_Page_:
>>

During: Stay curious. Notice rhythm, breath, pulse, texture, and any memories or images that arise.
After: Name one musical detail you heard, one feeling you experienced, and one shift you notice now. For example, you may feel calmer, clearer, or more energized.
If you are with a partner, share those three things. You will hear the music again, this time through someone else’s experience.
Small Ways to Make It a Habit
Micro pauses: Use one song to mark a transition, such as work to home or caregiving to self-care.
Mood match and shift: Start with a track that matches your current state, then choose a second track that gradually guides you toward where you want to go.
Embodied breaks: Let a rhythmic groove invite movement. Walk, sway, or stretch.
Community rituals: Begin a meeting or class with one minute of shared listening. Close with one word that the music evoked.

<<

_Data shown_:
>>

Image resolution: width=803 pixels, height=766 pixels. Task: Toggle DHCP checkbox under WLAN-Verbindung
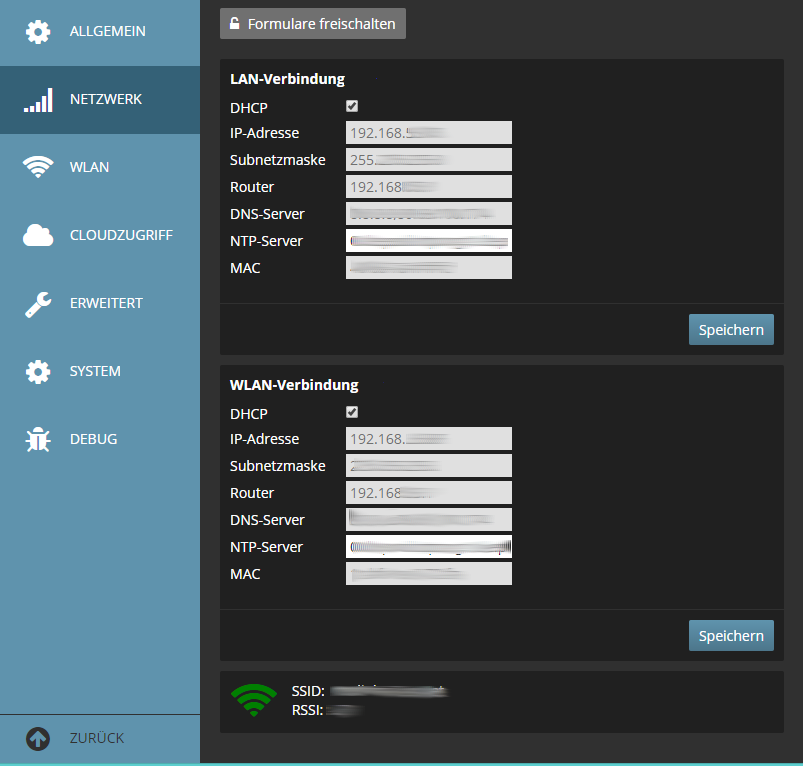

<<

_Tasks to carry out_:
[1] Condense the paragraph of the listening guide that begins "After: Name one musical detail" into a brief bulleted list that keeps its main facts.
[2] Rewrite the part of the listening guide starting at "During: Stay curious." and ending at "sway, or stretch.", with "partner" replaced by "friend".
[3] Carry on the listening guide from the point at which it stops.

_Task-by-task answers_:
[1]
- Afterward, name three things: one musical detail you heard, one feeling you experienced, and one shift you notice now.
- The shift might be feeling calmer, clearer, or more energized.

[2]
During: Stay curious. Notice rhythm, breath, pulse, texture, and any memories or images that arise.
After: Name one musical detail you heard, one feeling you experienced, and one shift you notice now. For example, you may feel calmer, clearer, or more energized.
If you are with a friend, share those three things. You will hear the music again, this time through someone else’s experience.
Small Ways to Make It a Habit
Micro pauses: Use one song to mark a transition, such as work to home or caregiving to self-care.
Mood match and shift: Start with a track that matches your current state, then choose a second track that gradually guides you toward where you want to go.
Embodied breaks: Let a rhythmic groove invite movement. Walk, sway, or stretch.

[3]
These Habits Matter Now
In a culture saturated with speed and commentary and constant output, listening builds the capacities we need most: curiosity, empathy, collaboration, and openness. Music strengthens those capacities gently, consistently, and beautifully.
When sound moves from background to foreground, it becomes a teacher. It shows us how to notice. How to relate. How to soften. How to choose our next note with care.
Today, choose one song. Give it your full attention. Let it teach you something about emotion, about connection, about each other.
The habits we practice in listening become the habits we carry into life.